● Action item
Each record should be given again exactly, and any picture in it left out.

----- Source data

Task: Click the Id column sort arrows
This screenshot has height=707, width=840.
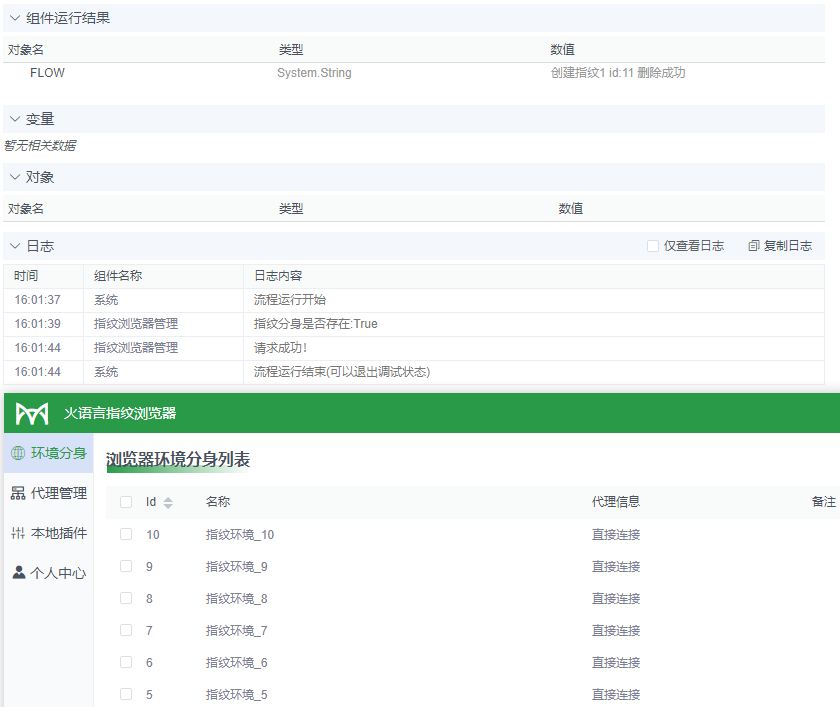Action: pyautogui.click(x=166, y=502)
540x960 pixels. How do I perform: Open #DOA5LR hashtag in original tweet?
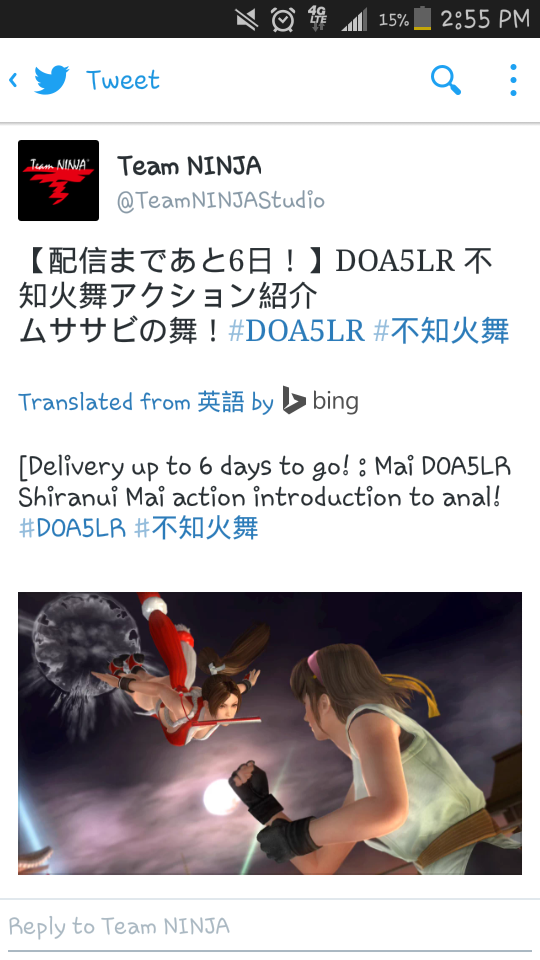tap(296, 331)
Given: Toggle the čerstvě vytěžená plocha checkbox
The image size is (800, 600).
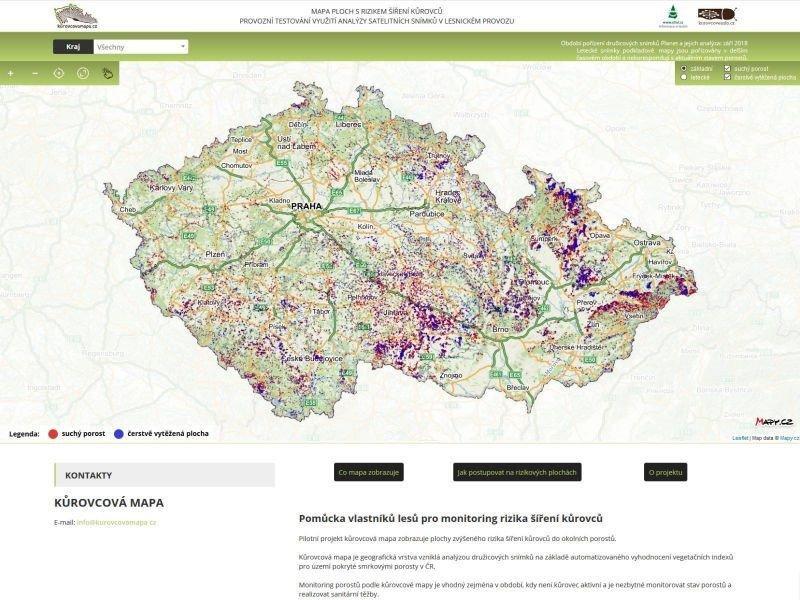Looking at the screenshot, I should [x=728, y=77].
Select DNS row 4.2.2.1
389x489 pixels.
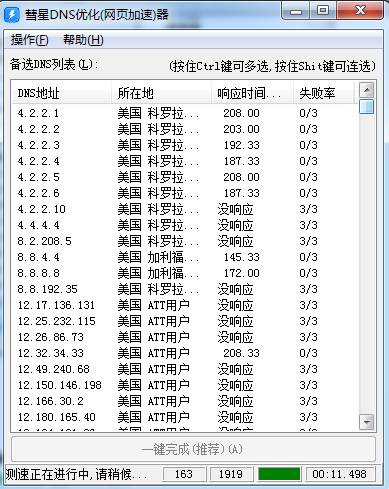tap(185, 113)
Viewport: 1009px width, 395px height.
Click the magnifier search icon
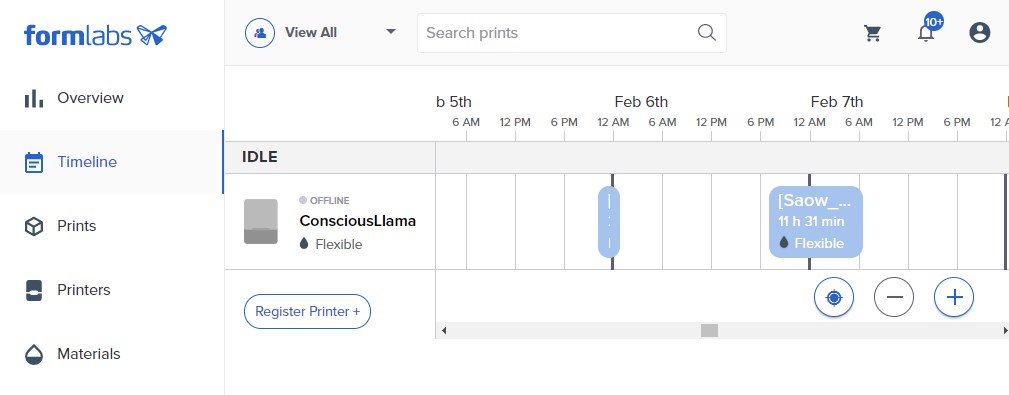707,33
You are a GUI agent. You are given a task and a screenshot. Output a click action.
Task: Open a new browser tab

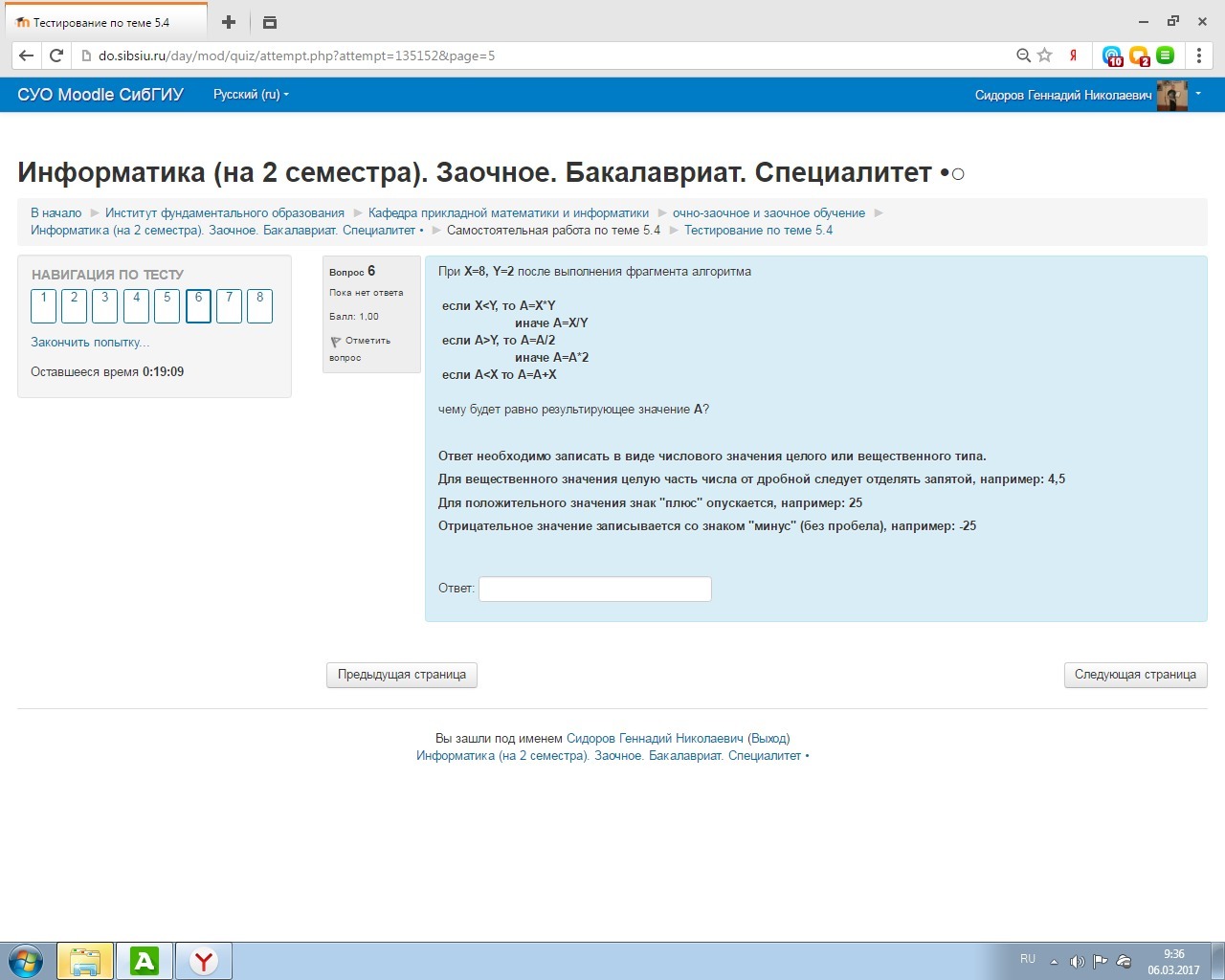[x=228, y=22]
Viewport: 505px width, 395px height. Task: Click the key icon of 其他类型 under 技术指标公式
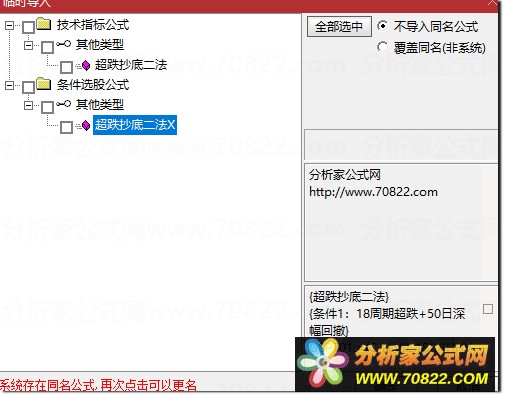63,44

----------

● Your response
Task: Click the Id column sort arrows
This screenshot has height=707, width=840.
Action: pyautogui.click(x=166, y=502)
540x960 pixels. How do I perform: Open #DOA5LR hashtag in original tweet?
tap(296, 331)
Given: Toggle the čerstvě vytěžená plocha checkbox
The image size is (800, 600).
Looking at the screenshot, I should [x=728, y=77].
Select DNS row 4.2.2.1
389x489 pixels.
tap(185, 113)
Viewport: 1009px width, 395px height.
Click the magnifier search icon
707,33
You are a GUI agent. You are given a task and a screenshot. Output a click action.
Task: Open a new browser tab

[x=228, y=22]
Viewport: 505px width, 395px height. Task: Click the key icon of 其他类型 under 技术指标公式
63,44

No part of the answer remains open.